Axioms are that which mathematicians use to talk about integers instead of something else. You could also take the perspective of trying to talk about groups of two pebbles as they exist in the real world, and wanting your axioms to correspond to their behavior. But when you stop looking at the real world and close your eyes and try to do math, then in order to do math about something, like about the integers, about these abstract objects of thought that you abstracted away from the groups of pebbles, you need axioms that identify the integers in mathspace. And having thus gained a subject of discourse, you can use the axioms to prove theorems that are about integers because the theorems hold wherever the axioms hold. And if those axioms are true of physical reality from the appropriate standpoint, your conclusions will also hold of groups of pebbles.
Perhaps more to the point, do you agree that there is a coherent meta-ethical position that does deserve to be called moral realism, which asserts that moral and meta-moral computations are about something outside of individual humans or humanity as a whole (even if we're not sure how that works)?
That depends; is morality a subject matter that we need premises to identify in subjectspace, in order to talk about morality rather than something else, stored in that same mysterious place as 2 + 2 = 4 being true of the integers but needing axioms to talk about the integers in the first place? Or are we talking about transcendent ineffable compelling stuff? The first view is, I think, coherent; I should think so, it's my own. The second view is not.
I don't see anything here that is not a mixture of physical facts and logical facts (that is, truths about causal events and truths about premise-conclusion links).

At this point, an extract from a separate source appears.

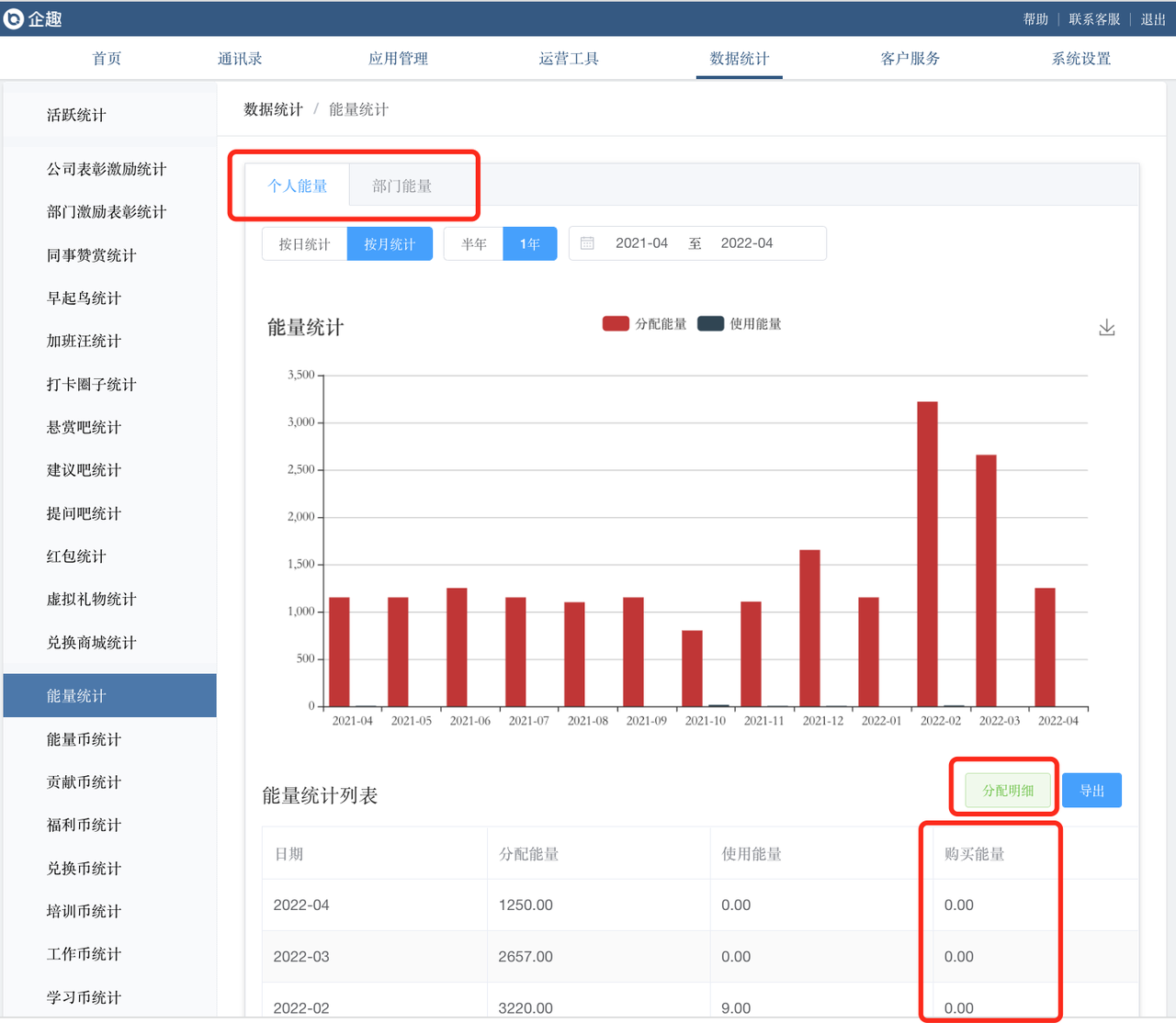Open 能量币统计 in the sidebar
Screen dimensions: 1176x1023
click(84, 739)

Eliezer, a couple of comments ago I switched my focus from whether there is more than just physical and logical facts to whether "morality" refers to something independent of humanity, like (as I claimed) "rationality", "integer" and "P!=NP" do. Sorry if I didn't make that clear, and I hope I'm not being logically rude here, but the topic is confusing t...

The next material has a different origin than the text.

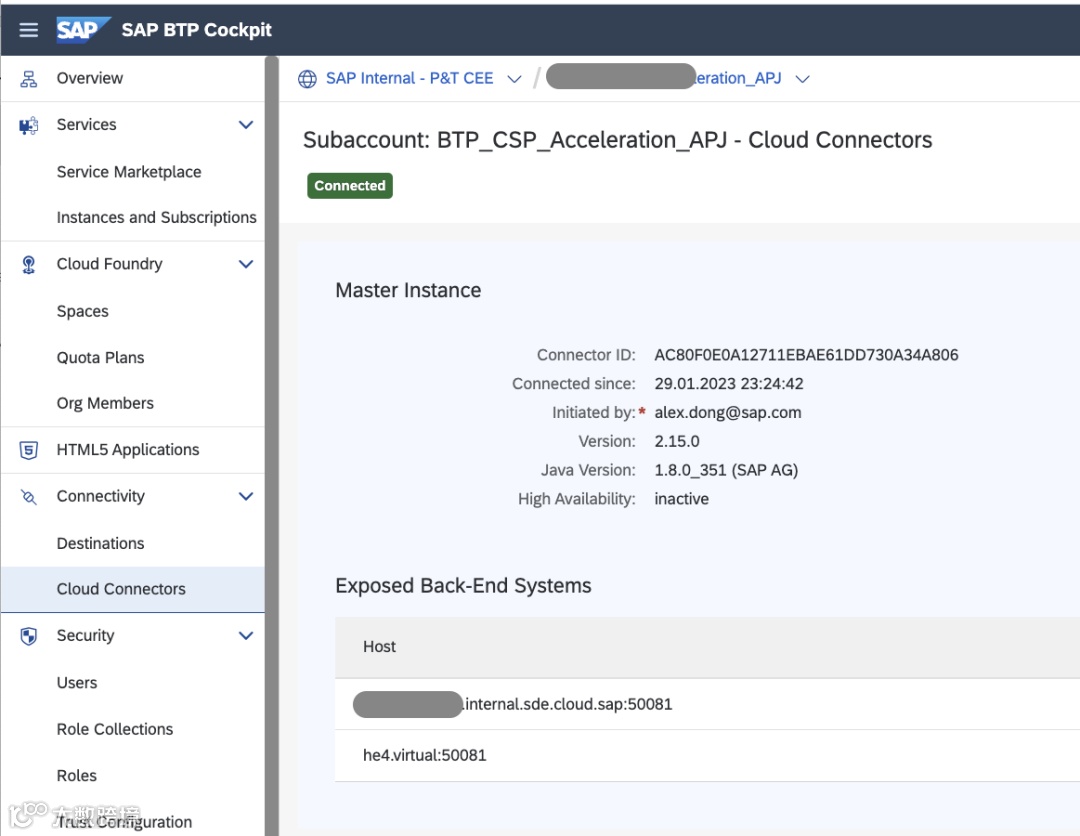
Task: Click the Overview hierarchy icon
Action: pyautogui.click(x=29, y=79)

On Wei_Dai's complexity of values post, Toby Ord writes:
The kind of moral realist positions that apply Occam's razor to moral beliefs are a lot more extreme than most philosophers in the cited survey would sign up to, methinks. One such position that I used to have some degree of belief in is:
Strong Moral Realism: All (or perhaps just almost all) beings, human, alien or AI, when given sufficient computing power and the ability to learn science and get an accurate map-territory morphism, will agree on what physical state the universe ought to be transformed into, and therefore they will assist you in transforming it into this state.
But most modern philosophers who call themselves "realists" don't mean anything nearly this strong. They mean that that there are moral "facts", for varying definitions of "fact" that typically fade away into meaninglessness on closer examination, and actually make the same empirical predictions as antirealism.
Suppose you take up Eliezer's "realist" position. Arrangements of spacetime, matter and energy can be "good" in the sense that Eliezer has a "long-list" style definition of goodness up his sleeve, one that decides even contested object-level moral questions like whether abortion should be allowed or not, and then tests any arrangement of spacetime, matter and energy and notes to what extent it fits the criteria in Eliezer's long list, and then decrees goodness or not (possibly with a scalar rather than binary value).
This kind of "moral realism" behaves, to all extents and purposes, like antirealism.
I might compare the situation to Eliezer's blegg post: it may be that moral philosophers have a mental category for "fact" that seems to be allowed to have a value even once all of the empirically grounded surrounding concepts have been fixed. These might be concepts such as "would aliens also think this thing?", "Can it be discovered by an independent agent who hasn't communicated with you?", "Do we apply Occam's razor?", etc.
Moral beliefs might work better when they have a Grand Badge Of Authority attached to them. Once all the empirically falsifiable candidates for the Grand Badge Of Authority have been falsified, the only one left is the ungrounded category marker itself, and some people like to stick this on their object level morals and call themselves "realists".
Personally, I prefer to call a spade a spade, but I don't want to get into an argument about the value of an ungrounded category marker. Suffice it to say that for any practical matter, the only parts of the map we should argue about are parts that map-onto a part of the territory.